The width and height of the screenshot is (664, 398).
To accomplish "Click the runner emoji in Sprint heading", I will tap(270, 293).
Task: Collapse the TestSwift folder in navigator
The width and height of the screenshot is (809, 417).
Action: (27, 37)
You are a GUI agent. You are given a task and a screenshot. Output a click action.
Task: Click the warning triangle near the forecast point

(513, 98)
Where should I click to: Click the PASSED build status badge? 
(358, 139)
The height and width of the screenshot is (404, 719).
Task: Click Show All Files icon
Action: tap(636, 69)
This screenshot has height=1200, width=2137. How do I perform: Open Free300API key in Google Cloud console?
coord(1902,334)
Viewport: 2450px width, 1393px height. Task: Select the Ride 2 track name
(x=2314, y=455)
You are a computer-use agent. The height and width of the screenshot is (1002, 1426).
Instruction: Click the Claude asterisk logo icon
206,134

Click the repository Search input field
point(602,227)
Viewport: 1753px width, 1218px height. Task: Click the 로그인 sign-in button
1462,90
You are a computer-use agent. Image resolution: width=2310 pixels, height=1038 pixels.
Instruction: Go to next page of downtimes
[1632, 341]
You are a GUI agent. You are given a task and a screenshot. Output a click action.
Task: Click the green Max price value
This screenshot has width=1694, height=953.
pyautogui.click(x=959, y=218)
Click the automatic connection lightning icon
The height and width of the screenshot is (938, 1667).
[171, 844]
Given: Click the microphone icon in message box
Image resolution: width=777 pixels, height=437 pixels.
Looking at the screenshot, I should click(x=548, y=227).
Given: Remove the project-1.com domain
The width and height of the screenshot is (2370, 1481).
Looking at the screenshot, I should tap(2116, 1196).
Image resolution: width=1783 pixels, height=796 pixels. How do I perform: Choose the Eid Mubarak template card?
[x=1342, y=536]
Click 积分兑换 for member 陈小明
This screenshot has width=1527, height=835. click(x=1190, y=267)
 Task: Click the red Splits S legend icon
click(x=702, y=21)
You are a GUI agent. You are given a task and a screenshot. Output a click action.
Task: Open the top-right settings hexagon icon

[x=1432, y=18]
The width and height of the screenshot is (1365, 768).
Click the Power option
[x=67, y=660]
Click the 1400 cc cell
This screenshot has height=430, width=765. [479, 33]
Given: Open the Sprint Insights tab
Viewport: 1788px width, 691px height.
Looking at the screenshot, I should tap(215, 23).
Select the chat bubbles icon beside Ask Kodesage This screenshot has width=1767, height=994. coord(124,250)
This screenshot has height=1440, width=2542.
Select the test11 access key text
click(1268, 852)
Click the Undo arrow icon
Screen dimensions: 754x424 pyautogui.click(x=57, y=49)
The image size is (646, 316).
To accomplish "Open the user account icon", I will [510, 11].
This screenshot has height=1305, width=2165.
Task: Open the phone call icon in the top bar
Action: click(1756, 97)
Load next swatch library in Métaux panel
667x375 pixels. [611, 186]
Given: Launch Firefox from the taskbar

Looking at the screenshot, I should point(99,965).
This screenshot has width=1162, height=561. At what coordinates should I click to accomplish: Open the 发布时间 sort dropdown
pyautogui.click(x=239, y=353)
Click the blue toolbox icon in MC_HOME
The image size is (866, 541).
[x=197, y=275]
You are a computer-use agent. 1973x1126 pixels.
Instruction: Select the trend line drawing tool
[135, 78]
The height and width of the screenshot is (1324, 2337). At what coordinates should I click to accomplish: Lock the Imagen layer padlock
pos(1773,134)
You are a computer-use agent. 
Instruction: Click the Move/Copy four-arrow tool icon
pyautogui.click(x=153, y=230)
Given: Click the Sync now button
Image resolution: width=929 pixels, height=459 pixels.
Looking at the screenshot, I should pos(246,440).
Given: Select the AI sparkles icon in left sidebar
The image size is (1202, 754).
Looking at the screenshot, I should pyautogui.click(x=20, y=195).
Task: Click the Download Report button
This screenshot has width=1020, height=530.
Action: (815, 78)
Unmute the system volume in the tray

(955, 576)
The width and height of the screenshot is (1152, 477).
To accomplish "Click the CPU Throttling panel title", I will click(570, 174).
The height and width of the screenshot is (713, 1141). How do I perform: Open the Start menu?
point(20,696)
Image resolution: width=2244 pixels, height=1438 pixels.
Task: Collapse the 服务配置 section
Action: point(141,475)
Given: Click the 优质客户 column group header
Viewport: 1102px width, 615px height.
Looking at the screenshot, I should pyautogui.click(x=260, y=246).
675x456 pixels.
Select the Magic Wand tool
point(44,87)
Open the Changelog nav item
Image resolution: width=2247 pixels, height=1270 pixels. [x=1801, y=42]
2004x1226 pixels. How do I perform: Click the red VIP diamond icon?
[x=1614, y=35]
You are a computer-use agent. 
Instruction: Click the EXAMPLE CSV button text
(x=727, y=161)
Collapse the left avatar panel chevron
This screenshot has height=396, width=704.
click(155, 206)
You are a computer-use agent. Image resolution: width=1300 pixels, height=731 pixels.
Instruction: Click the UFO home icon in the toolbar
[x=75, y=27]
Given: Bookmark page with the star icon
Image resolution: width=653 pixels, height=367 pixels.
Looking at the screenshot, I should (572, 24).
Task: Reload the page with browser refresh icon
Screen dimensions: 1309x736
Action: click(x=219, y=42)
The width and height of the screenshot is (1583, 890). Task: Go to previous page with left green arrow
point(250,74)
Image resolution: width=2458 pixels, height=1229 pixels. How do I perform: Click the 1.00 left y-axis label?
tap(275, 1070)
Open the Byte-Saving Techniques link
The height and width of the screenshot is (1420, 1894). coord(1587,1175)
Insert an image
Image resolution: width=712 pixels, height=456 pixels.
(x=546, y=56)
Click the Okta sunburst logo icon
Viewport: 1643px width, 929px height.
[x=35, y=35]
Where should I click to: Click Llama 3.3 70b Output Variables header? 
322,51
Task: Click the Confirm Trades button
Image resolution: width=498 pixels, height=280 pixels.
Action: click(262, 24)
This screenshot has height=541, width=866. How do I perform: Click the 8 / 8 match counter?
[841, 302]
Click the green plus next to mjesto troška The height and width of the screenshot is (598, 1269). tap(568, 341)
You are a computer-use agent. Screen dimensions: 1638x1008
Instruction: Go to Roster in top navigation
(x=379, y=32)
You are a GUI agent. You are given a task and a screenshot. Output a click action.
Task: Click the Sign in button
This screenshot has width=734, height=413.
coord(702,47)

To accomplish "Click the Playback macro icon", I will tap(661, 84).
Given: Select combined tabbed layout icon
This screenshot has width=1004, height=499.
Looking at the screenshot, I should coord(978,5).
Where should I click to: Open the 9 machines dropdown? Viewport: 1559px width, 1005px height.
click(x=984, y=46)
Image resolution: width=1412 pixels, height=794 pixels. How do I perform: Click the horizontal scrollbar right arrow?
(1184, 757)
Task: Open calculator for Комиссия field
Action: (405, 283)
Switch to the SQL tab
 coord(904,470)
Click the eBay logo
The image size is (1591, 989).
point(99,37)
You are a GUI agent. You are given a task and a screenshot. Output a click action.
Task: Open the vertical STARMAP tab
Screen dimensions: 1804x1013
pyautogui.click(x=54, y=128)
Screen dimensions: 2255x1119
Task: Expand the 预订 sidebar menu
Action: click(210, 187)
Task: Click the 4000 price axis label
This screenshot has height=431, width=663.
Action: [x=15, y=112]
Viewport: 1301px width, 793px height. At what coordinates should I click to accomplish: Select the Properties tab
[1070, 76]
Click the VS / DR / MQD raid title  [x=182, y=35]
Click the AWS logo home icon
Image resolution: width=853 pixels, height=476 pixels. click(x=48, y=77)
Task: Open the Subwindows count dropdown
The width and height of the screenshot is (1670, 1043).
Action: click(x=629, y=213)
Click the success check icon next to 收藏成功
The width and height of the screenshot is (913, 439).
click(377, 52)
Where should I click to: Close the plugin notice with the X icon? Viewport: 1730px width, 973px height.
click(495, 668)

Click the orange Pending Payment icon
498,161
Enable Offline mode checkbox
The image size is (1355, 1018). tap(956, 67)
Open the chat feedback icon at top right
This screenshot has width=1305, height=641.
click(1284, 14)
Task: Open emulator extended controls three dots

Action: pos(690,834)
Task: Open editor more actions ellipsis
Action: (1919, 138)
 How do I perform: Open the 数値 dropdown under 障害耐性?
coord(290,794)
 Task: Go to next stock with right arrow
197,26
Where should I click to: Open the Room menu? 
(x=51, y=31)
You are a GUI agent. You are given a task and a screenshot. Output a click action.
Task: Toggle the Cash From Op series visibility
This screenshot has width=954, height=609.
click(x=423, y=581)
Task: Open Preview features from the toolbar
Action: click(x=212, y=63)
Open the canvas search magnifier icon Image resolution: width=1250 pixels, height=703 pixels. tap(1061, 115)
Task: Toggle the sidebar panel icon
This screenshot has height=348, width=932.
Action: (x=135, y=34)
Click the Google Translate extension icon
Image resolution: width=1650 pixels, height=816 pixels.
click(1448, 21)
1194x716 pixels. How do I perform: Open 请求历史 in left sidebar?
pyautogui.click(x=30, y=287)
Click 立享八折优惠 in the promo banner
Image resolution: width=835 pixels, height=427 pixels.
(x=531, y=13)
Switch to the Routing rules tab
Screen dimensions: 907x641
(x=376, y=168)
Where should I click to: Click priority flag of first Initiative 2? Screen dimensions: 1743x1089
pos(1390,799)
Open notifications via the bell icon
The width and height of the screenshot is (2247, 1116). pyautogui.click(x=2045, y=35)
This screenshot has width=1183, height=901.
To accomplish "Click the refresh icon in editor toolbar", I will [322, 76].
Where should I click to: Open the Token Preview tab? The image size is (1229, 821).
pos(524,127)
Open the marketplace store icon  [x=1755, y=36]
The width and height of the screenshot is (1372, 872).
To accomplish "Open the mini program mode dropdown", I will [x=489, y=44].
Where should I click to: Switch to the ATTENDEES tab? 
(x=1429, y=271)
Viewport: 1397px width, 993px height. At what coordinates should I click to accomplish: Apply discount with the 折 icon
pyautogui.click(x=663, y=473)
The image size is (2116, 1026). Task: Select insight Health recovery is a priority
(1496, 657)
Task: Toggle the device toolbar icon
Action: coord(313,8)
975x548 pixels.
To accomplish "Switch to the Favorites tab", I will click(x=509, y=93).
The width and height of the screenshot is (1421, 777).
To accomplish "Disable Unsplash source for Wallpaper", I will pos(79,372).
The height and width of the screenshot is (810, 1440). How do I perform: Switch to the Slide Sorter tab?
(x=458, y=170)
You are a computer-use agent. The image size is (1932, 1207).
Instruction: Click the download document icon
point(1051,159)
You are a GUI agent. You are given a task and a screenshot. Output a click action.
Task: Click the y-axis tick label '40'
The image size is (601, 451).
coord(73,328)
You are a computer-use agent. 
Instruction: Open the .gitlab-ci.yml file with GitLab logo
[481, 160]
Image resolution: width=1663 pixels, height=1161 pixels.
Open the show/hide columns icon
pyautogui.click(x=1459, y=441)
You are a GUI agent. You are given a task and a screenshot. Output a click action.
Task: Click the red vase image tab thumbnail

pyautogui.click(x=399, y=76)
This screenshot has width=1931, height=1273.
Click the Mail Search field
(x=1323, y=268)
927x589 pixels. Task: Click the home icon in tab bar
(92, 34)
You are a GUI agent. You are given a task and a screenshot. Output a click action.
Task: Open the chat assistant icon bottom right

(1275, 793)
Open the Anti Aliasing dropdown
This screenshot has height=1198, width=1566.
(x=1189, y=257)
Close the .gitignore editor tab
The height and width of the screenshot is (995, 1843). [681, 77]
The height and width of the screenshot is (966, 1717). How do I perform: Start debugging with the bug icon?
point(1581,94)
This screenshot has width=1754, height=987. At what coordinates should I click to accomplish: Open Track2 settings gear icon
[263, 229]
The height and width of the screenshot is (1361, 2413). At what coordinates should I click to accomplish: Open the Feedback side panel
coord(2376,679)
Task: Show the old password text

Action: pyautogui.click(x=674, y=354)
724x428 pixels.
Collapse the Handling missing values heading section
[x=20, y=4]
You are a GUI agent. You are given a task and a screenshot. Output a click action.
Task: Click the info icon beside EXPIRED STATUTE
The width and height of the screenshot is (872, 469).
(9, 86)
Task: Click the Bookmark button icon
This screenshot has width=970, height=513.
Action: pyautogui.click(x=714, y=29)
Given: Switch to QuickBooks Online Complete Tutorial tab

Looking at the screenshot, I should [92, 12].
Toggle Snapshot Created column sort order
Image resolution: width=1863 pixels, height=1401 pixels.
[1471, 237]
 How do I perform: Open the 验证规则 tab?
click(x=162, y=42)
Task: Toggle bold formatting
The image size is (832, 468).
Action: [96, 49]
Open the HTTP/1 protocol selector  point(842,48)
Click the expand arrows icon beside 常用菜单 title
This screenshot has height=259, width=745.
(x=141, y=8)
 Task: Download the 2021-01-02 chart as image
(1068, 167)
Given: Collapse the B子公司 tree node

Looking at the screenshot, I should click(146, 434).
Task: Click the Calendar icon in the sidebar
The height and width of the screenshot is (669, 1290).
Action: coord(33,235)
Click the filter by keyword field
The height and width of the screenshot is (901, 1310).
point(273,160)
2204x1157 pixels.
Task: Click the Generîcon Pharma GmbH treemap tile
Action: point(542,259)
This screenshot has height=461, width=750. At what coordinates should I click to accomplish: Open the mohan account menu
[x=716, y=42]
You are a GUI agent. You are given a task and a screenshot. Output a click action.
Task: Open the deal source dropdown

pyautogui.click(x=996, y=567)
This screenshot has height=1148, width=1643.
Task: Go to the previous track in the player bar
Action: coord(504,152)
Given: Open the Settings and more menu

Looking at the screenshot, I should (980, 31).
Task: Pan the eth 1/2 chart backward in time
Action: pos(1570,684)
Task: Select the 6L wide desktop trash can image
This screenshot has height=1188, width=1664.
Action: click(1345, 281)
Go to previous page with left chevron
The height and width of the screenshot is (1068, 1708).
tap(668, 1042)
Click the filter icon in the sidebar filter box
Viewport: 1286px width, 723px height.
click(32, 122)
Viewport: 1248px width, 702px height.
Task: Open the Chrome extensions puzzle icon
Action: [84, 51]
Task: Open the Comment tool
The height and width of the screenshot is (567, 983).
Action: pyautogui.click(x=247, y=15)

Exercise goal |
Match on "price" and copy out every line of the entries that contains it.

The answer |
Task: Click the green Max price value
Task: Click the 4000 price axis label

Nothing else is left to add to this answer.